The 95% confidence interval for this estimate is (3.104246, 3.453481).
The 95% prediction interval for this estimate is (2.032612, 4.525114).
A.6.8
The intercept of the model developed in Q4(a) is the expected GPA when the ACT score is zero. However, the ACT score can never be zero as the minimum possible ACT score is 1 (ref). So, should the intercept be removed from the model? Why or why not?
(2 + 4 = 6 points)
The intercept should not be removed from the model. While its estimate of GPA when the ACT score is zero is not meaningful because it cannot happen, the intercept still is an important parameter that contributes to accurate point estimates throughout the rest of the model. The intercept is key to having an unbiased estimate of the slope of the regression line.
A.7
Consider the regression model in A.3, where the parameters are estimated using Maximum likelihood estimation. Let \(e_i\) denote the \(i^{th}\) residual. Prove that:
\(\sum_{i = 1}^n \hat{Y}_ie_i = 0\)
\(\sum_{i=1}^n Y_i = \sum_{i=1}^n \hat{Y}_i\)

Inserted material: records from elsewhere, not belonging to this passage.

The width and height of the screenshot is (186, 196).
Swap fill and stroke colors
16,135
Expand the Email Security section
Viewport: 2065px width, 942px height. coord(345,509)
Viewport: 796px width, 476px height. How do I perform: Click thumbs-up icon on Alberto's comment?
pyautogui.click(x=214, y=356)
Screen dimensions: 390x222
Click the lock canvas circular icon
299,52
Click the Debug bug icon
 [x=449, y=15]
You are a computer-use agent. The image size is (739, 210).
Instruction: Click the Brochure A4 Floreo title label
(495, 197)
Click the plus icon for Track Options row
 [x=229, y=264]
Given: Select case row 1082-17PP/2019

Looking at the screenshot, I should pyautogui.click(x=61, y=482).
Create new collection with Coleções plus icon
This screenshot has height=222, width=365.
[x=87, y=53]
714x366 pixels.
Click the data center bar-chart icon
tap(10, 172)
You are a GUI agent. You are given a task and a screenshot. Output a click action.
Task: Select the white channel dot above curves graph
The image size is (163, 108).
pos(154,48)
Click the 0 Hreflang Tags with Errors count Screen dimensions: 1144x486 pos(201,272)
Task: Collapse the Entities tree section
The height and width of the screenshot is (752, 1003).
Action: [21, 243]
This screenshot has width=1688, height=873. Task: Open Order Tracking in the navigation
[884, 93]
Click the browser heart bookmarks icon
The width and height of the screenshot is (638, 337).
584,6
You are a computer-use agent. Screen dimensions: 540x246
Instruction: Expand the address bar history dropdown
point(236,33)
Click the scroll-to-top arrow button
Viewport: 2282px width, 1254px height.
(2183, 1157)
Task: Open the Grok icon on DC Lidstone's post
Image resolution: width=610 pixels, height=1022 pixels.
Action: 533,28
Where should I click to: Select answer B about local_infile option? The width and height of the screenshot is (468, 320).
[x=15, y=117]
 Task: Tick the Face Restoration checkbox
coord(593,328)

The regression line passes through the point (\(\bar{X}, \bar{Y}\))
(3 + 3 + 3 = 9 points)
This question was completed on paper.
Consider the regression model:
\(Y_i = \beta_0 + \epsilon_i, i = 1,...,n\), where \(\epsilon \sim N(0, \sigma^2)\)
Derive the maximum likelihood estimate of \(\beta_0\), and show whether it is a biased or unbiased estimate of \(\beta_0\).
(3 + 3 = 6 points)
This question was completed on paper.
Consider the regression model:
\(Y_i = \beta_1X_i + \epsilon_i, i = 1,...,n\), where \(\epsilon \sim N(0, \sigma^2)\)
Derive the maximum likelihood estimate of \(\beta_1\), and show whether it is a biased or unbiased estimate of \(\beta_1\).
(4 + 5 = 9 points)
This question was completed on paper.